Short problem 1
In the memoir about a Victoria pioneer, what position had the Hudson’s Bay Co. hired the woman’s father to fill?
Short problem 2
Render this sentence from the memoir about a Victoria pioneer in French: “She married James Johnston at the age of 17 and the couple had eight children.”

Text passage
A picture frame on the wall of my hallway displays a 1927 newspaper article with a photograph of a firm-looking white haired woman. The headline says, “One of Victoria’s pioneers passes.” She was my mother’s grandmother.

A picture frame on the wall of my hallway displays a 1927 newspaper article with a photograph of a firm-looking white haired woman. The headline says, “One of Victoria’s pioneers passes.”

She was my mother’s grandmother. She came to Victoria as a girl of 10. She and her parents left the Orkney Islands to embark at Gravesend, on the Norman Morison’s second voyage in 1851. Her father had been hired by the Hudson’s Bay Co. as a carpenter. Five months later, they landed in Esquimalt’s harbour, and they were a family of four, as a sister for Dina had been born onboard.

The article says the family lived in the fort for some time and then her father built a log cabin in the area now the site of St. Ann’s Academy.

She married James Johnston at the age of 17 and the couple had eight children. She lost her son, William, and her step-grandson, James Lines, in the First World War.

My mother told me stories about her grandmother. She died at 85, when my mother was 14. Mum remembered a granny who insisted she have oatmeal for every breakfast (not my mother’s favourite).

Data block

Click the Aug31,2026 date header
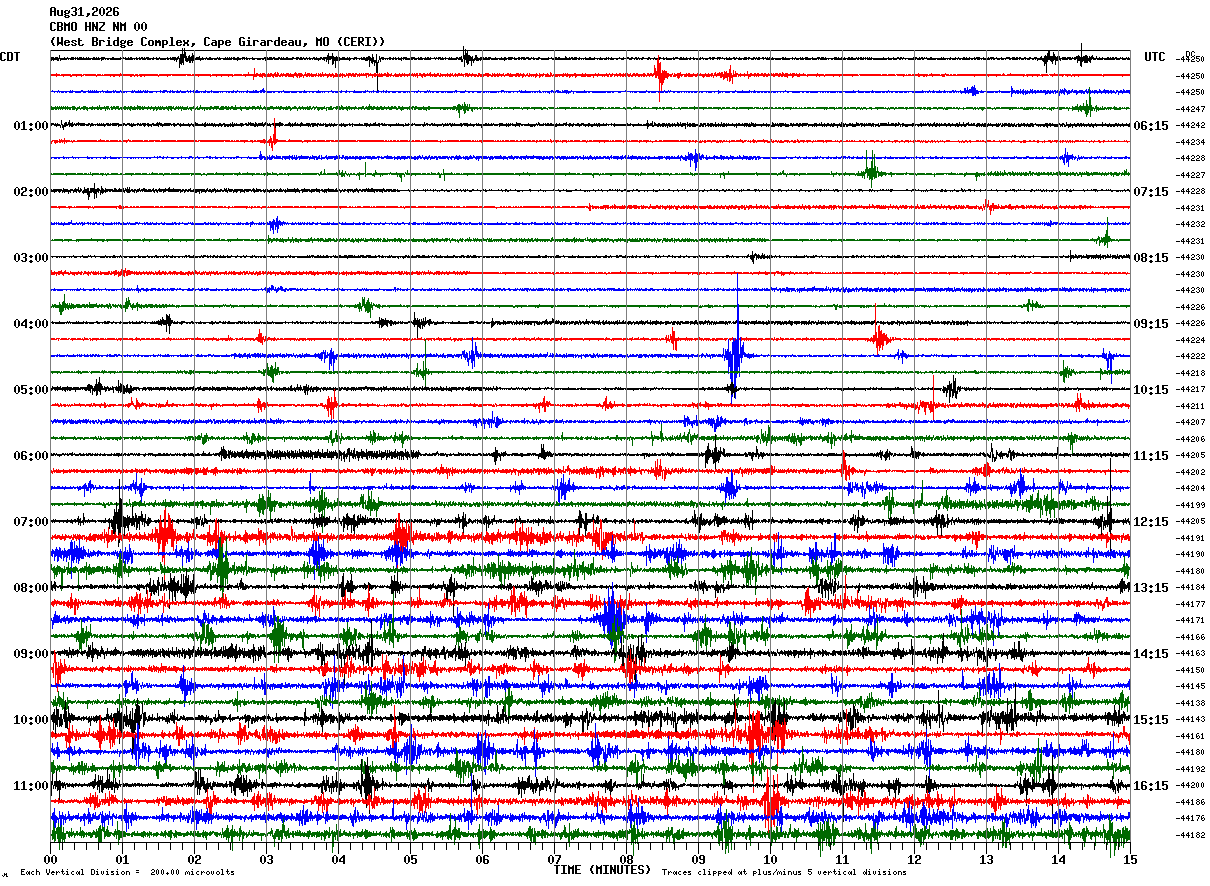The image size is (1210, 886). (x=84, y=12)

Response 1
Carpenter.

Response 2
Elle a épousé James Johnston à l’âge de 17 ans et le couple a eu huit enfants.